## DOCUMENT TEXT
Various experiments have lead to the general conclusion that the
power of absorption is always in the same proportion as the power of
radiation. It must be so. Were any substance a powerful radiator and at
the same time a bad absorber, it would necessarily radiate faster than
it would absorb, and its reduction of temperature would continue without
limit. It has, furthermore, been proved that the absorptive property of
substances increases as their reflecting qualities diminish. Hence, the
radiating power of a surface is inversely as its reflecting power. It is
for this reason that the polished metallic sheathing on the cylinders
of locomotive engines, and on the boilers of steam fire engines, is
not only ornamental but essentially useful. Decisive tests have also
established the fact that radiation is effected more or less by color.
"A black porcelain tea pot," observes Dr. Lardner, "is the worst
conceivable material for that vessel, for both its material and color
are good radiators of heat, and the liquid contained in it cools with
the greatest possible rapidity; a polished silver or brass tea urn is
much better adapted to retain the heat of the water than one of a dull
brown, such as is most commonly used."

## REQUIRED TASK A
Please rewrite the records from the line with "Task: Click Crude" up to and including the last line of the records as a Markdown table with the columns Row and Line, skipping blank lines. Omit the pictures from your answer.
The records are unrelated to the passage on heat radiation.

A run of records:

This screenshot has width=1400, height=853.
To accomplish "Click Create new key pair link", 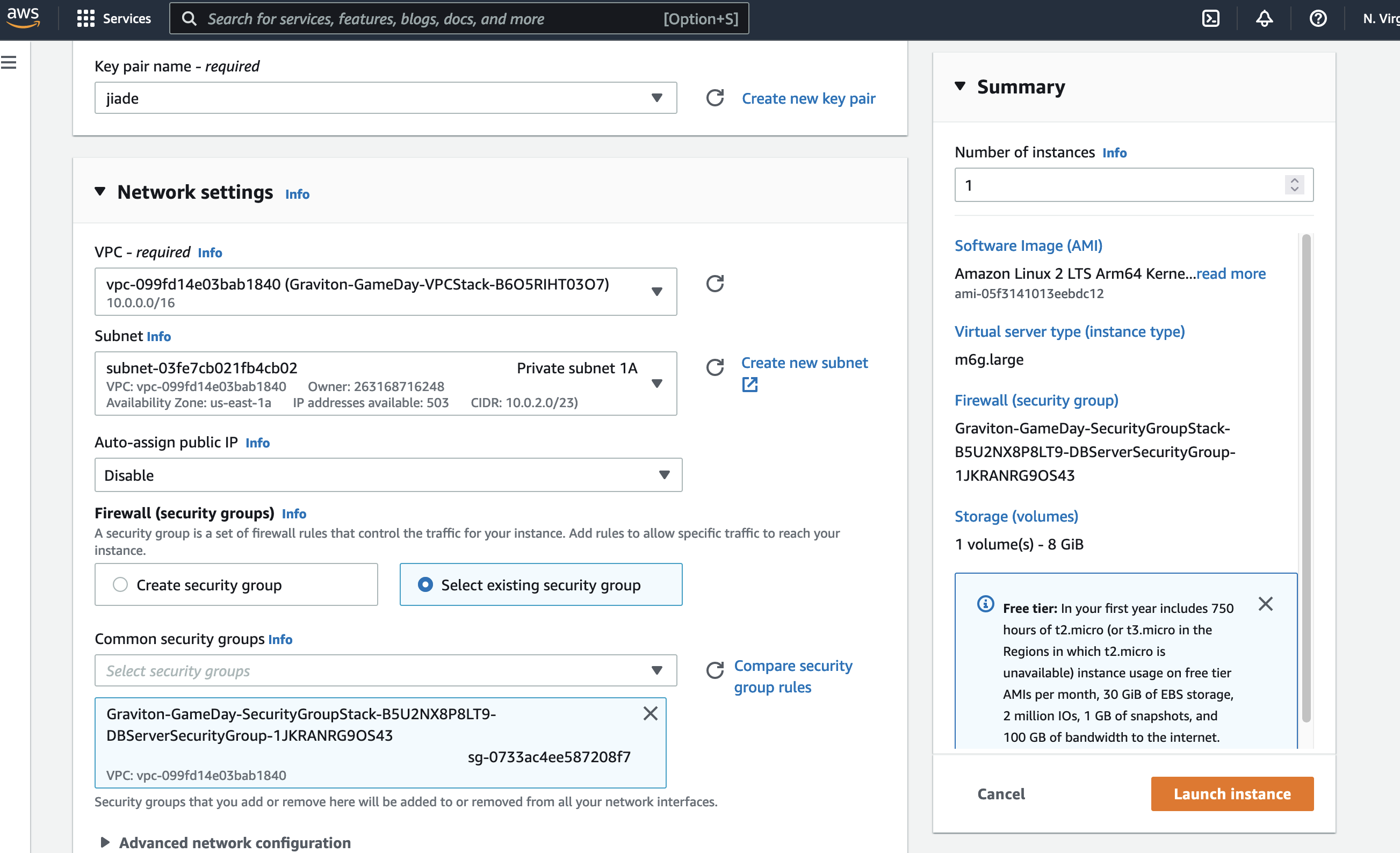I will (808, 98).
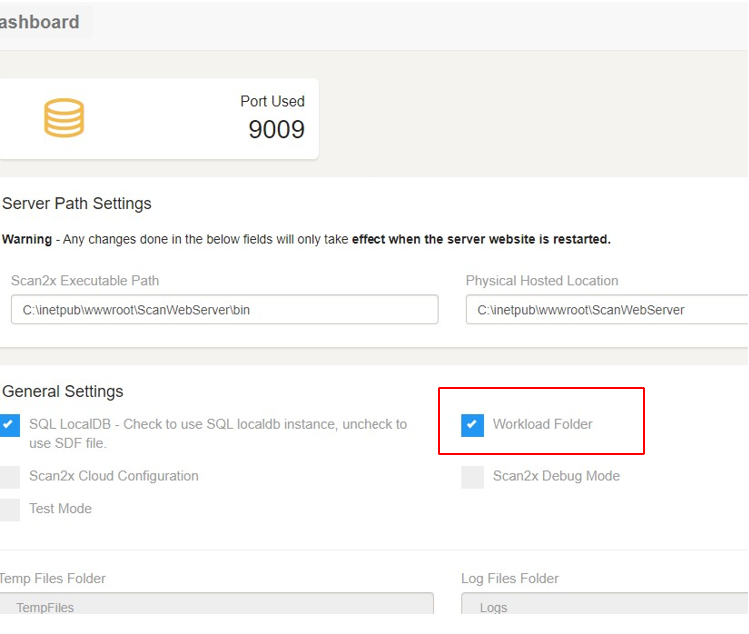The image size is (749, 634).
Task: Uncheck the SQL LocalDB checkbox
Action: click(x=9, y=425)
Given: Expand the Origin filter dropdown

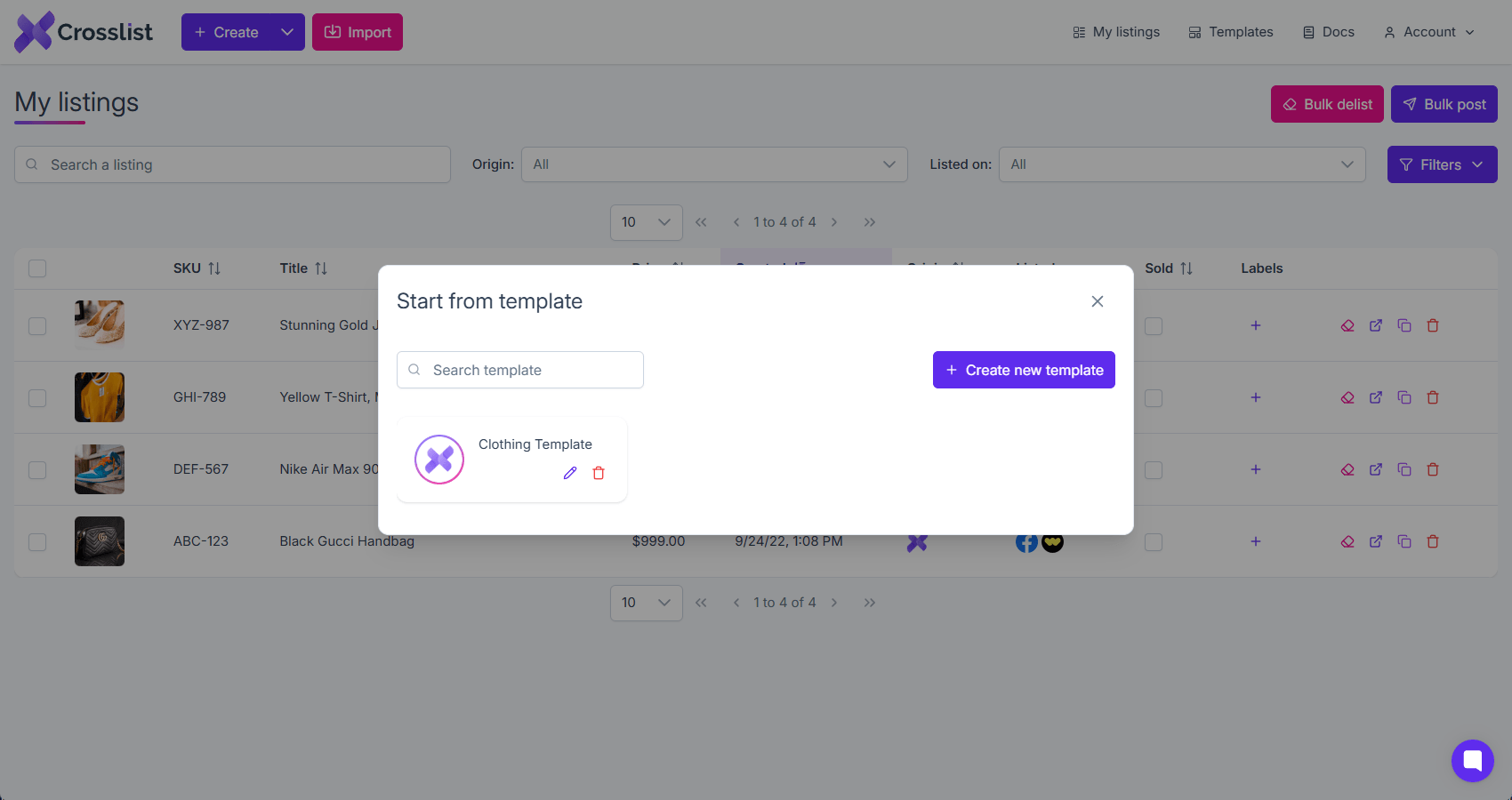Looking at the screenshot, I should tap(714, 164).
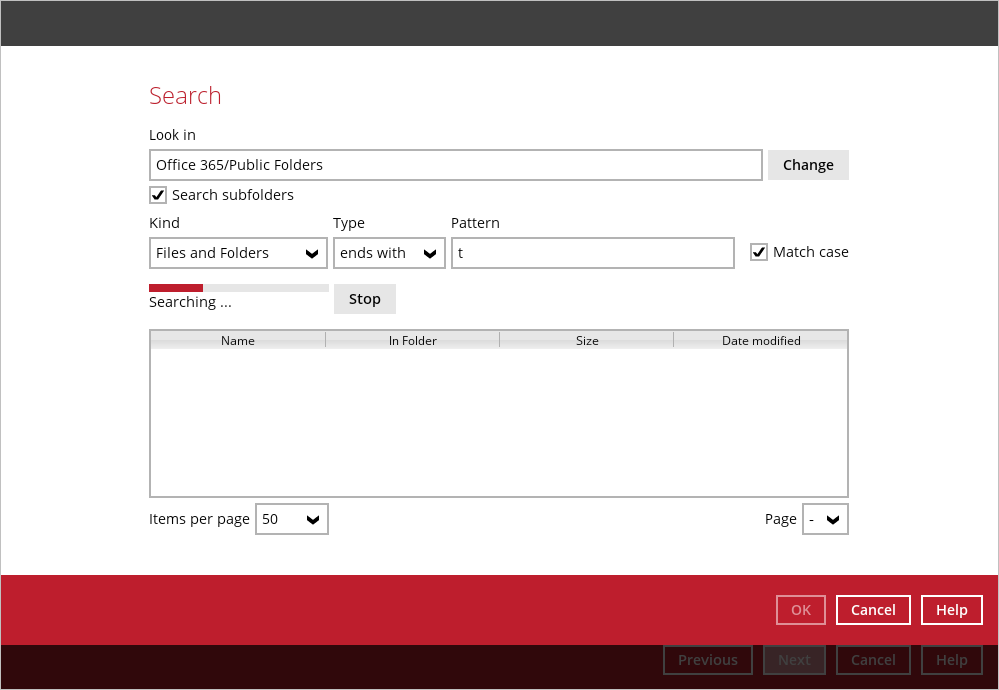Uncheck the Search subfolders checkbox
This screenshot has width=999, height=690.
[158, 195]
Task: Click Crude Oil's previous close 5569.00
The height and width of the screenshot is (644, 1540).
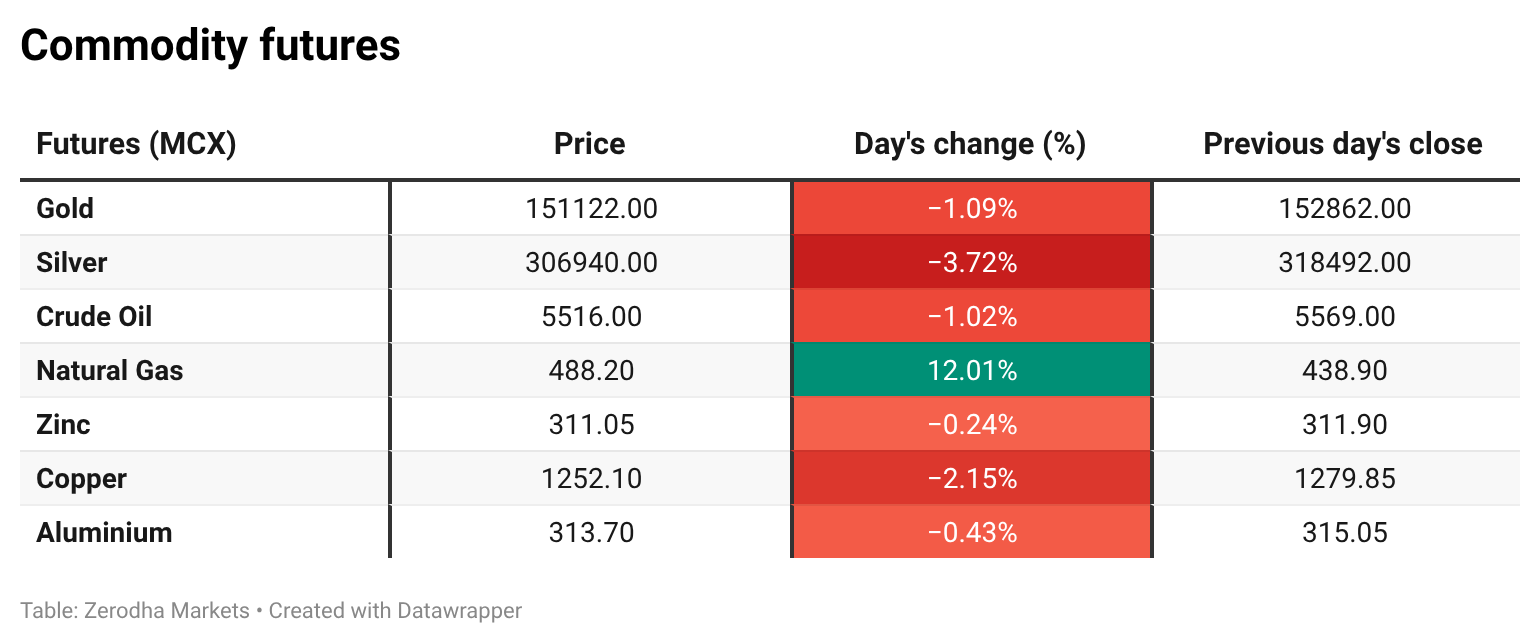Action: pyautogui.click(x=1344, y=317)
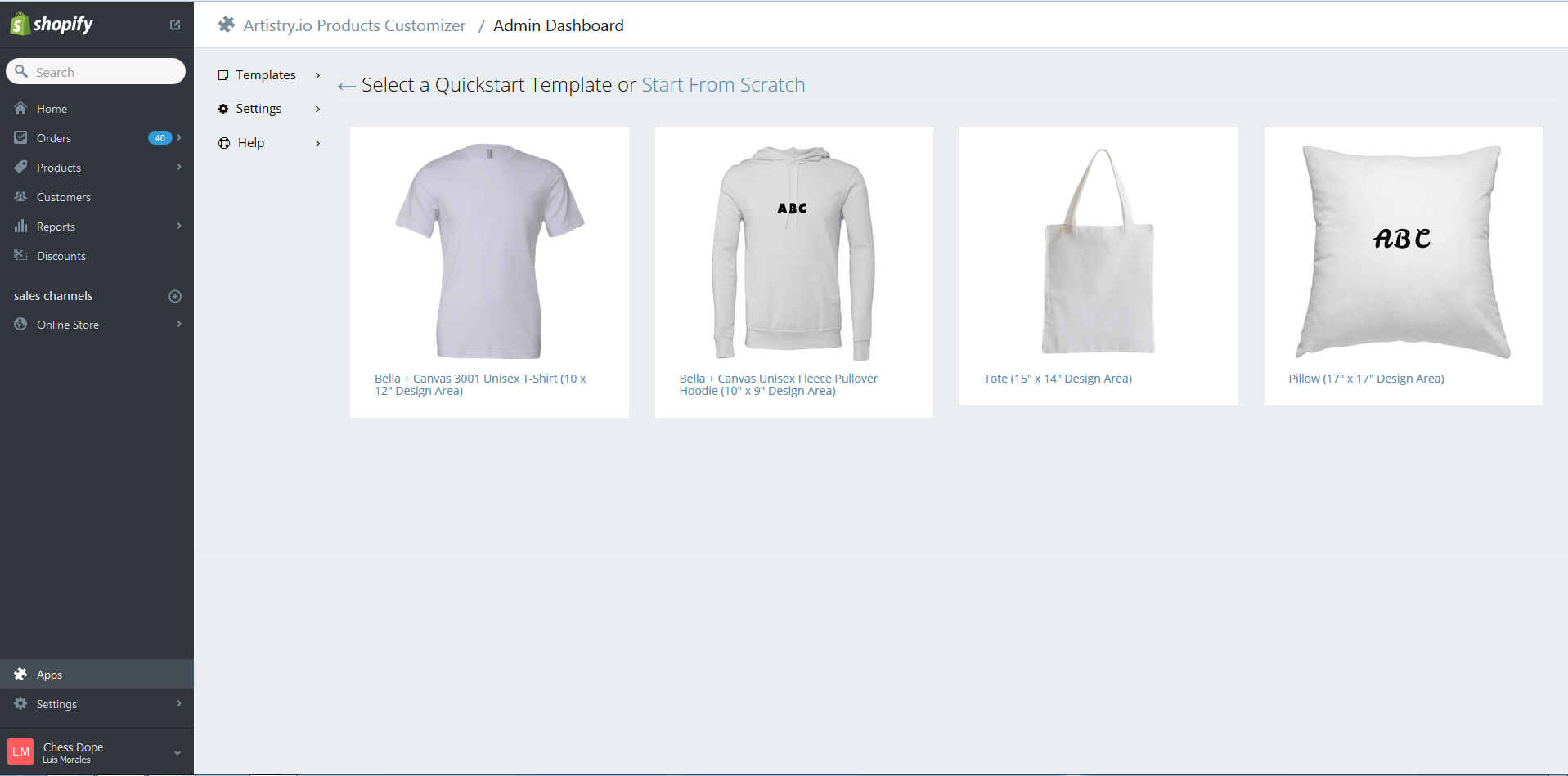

## REQUIRED TASK B
In the passage on heat radiation, what does Dr. Lardner call the worst conceivable material for a tea pot?

## WRITTEN RESPONSE A
| Row | Line |
|---|---|
| 1 | Task: Click Crude Oil's previous close 5569.00 |
| 2 | The height and width of the screenshot is (644, 1540). |
| 3 | Action: pyautogui.click(x=1344, y=317) |

## WRITTEN RESPONSE B
Black porcelain.